== Exercise goal ==
Give again every line from the one with "Share the tweet" through the last line of the data, exactly, and leave out the lines before it.

== Provided information ==
________________________
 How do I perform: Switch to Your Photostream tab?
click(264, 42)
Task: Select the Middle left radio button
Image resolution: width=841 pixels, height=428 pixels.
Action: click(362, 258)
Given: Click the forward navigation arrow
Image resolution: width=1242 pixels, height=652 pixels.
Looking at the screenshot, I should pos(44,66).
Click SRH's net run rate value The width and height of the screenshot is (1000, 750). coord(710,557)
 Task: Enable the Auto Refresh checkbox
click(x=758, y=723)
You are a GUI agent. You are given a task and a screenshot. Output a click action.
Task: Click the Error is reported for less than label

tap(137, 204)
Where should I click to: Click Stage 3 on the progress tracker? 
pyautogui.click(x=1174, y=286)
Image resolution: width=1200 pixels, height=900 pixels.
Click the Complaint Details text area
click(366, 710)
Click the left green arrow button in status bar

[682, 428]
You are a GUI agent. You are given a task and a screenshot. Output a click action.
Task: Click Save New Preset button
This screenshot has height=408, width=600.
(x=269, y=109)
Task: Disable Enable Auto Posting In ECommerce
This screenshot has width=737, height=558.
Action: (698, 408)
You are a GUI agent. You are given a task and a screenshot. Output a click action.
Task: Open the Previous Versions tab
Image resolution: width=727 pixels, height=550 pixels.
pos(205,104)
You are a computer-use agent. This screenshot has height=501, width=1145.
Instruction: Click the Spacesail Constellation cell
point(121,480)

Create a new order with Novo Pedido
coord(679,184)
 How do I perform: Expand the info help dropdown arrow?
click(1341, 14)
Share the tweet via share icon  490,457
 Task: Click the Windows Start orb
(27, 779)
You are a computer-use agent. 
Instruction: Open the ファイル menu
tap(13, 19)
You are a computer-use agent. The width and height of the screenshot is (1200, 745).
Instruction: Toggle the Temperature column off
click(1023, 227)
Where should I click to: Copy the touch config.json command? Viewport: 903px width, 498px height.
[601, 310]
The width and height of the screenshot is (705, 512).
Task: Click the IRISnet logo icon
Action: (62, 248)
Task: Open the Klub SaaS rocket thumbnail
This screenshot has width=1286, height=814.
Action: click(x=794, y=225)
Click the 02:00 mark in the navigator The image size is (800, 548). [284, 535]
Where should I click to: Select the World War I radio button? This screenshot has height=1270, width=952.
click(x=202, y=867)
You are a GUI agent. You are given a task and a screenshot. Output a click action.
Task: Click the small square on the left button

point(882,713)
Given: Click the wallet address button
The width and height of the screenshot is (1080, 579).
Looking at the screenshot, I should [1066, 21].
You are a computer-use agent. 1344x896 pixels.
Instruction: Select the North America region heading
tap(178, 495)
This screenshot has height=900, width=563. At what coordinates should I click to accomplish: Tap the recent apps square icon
________________________
== Output for this exercise ==
Share the tweet via share icon  490,457
 Task: Click the Windows Start orb
(27, 779)
You are a computer-use agent. 
Instruction: Open the ファイル menu
tap(13, 19)
You are a computer-use agent. The width and height of the screenshot is (1200, 745).
Instruction: Toggle the Temperature column off
click(1023, 227)
Where should I click to: Copy the touch config.json command? Viewport: 903px width, 498px height.
[601, 310]
The width and height of the screenshot is (705, 512).
Task: Click the IRISnet logo icon
Action: (62, 248)
Task: Open the Klub SaaS rocket thumbnail
This screenshot has width=1286, height=814.
Action: click(x=794, y=225)
Click the 02:00 mark in the navigator The image size is (800, 548). [284, 535]
Where should I click to: Select the World War I radio button? This screenshot has height=1270, width=952.
click(x=202, y=867)
You are a GUI agent. You are given a task and a screenshot. Output a click action.
Task: Click the small square on the left button

point(882,713)
Given: Click the wallet address button
The width and height of the screenshot is (1080, 579).
Looking at the screenshot, I should [1066, 21].
You are a computer-use agent. 1344x896 pixels.
Instruction: Select the North America region heading
tap(178, 495)
This screenshot has height=900, width=563. At what coordinates should I click to accomplish: Tap the recent apps square icon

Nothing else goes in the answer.